French Prime Minister Dominique de Villepin announced the decision on 13 March 2006, following a meeting of the country's inter-ministerial committee on Europe. "The French government will proceed to a step-by-step controlled lifting of restrictions to the free movement of paid workers from eight countries which joined the EU in 2004," de Villepin said in a press release. "The lifting of these measures will first of all concern a number of professions which have difficulties recruiting people. The details of ending the restrictions will be discussed with the social partners."

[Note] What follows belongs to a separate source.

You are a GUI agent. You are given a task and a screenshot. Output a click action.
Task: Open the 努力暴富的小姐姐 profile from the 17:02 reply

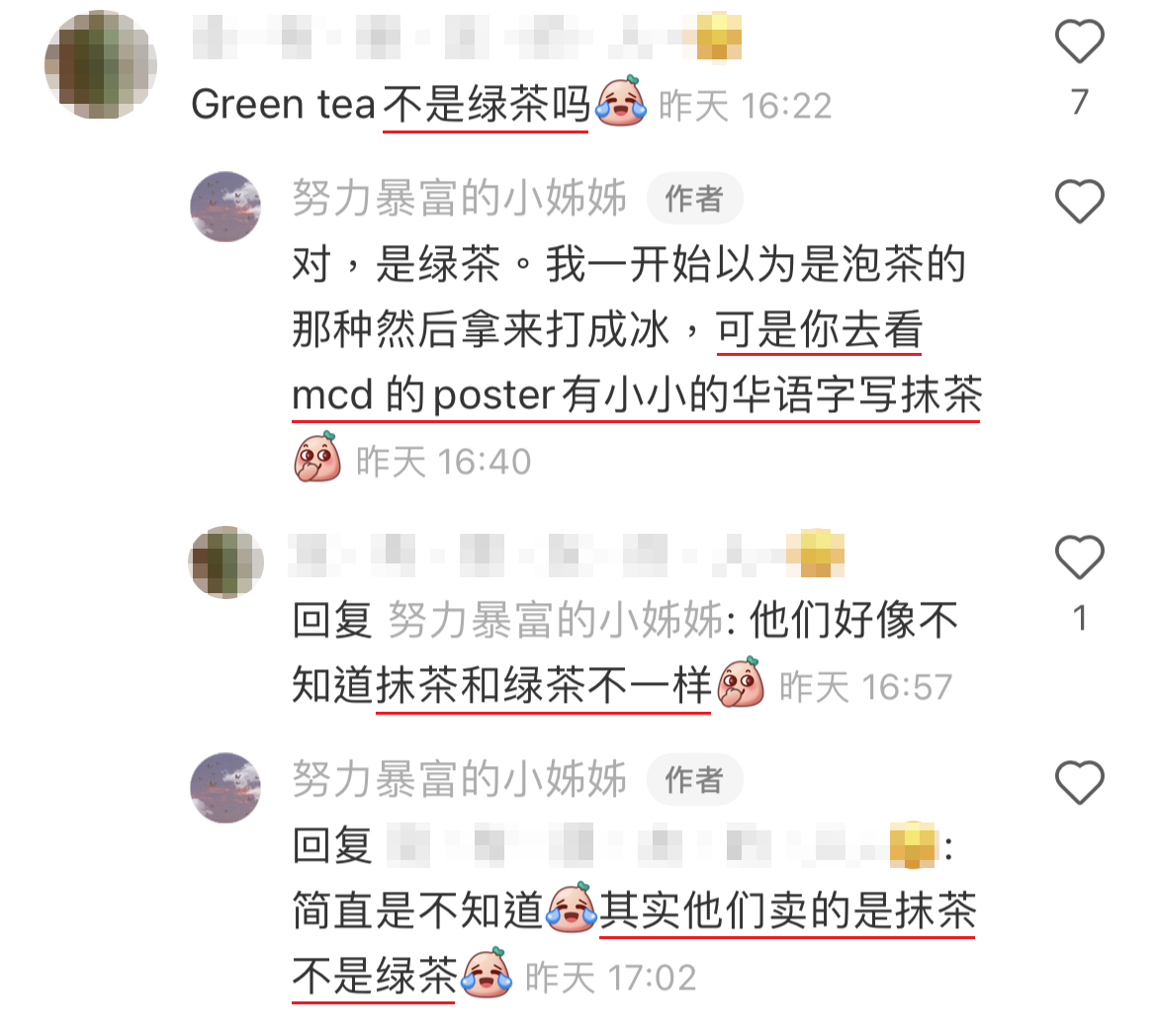pyautogui.click(x=459, y=779)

These talks will have to be ended within a matter of weeks, since France will have to communicate its future policy on workers' mobility to the Commission before 1 May 2006, when the transitory measures barring workers from Poland, the Baltic countries, the Czech and the Slovak Republics, Hungary and Slovenia from offering their services in the EU will run out. Talks are not expected to be very difficult though, because French trade unions (with the sole exceptions of the Christian trade union CFTC and the CFE-CGC, a trade union for management staff) are almost unanimously in favour of lifting the restrictions immediately.
The French announcement was made following a plea by Hungarian President Laszlo Solyom to end the restrictions and a few weeks after the Commission published its report on workers' mobility, which said those countries which have not put the restrictions into place have profited economically. The measures can be extended for another three-year period until May 2009 and a two-year period following that, but all restrictions to workers' mobility will have to end by 1 May 2011.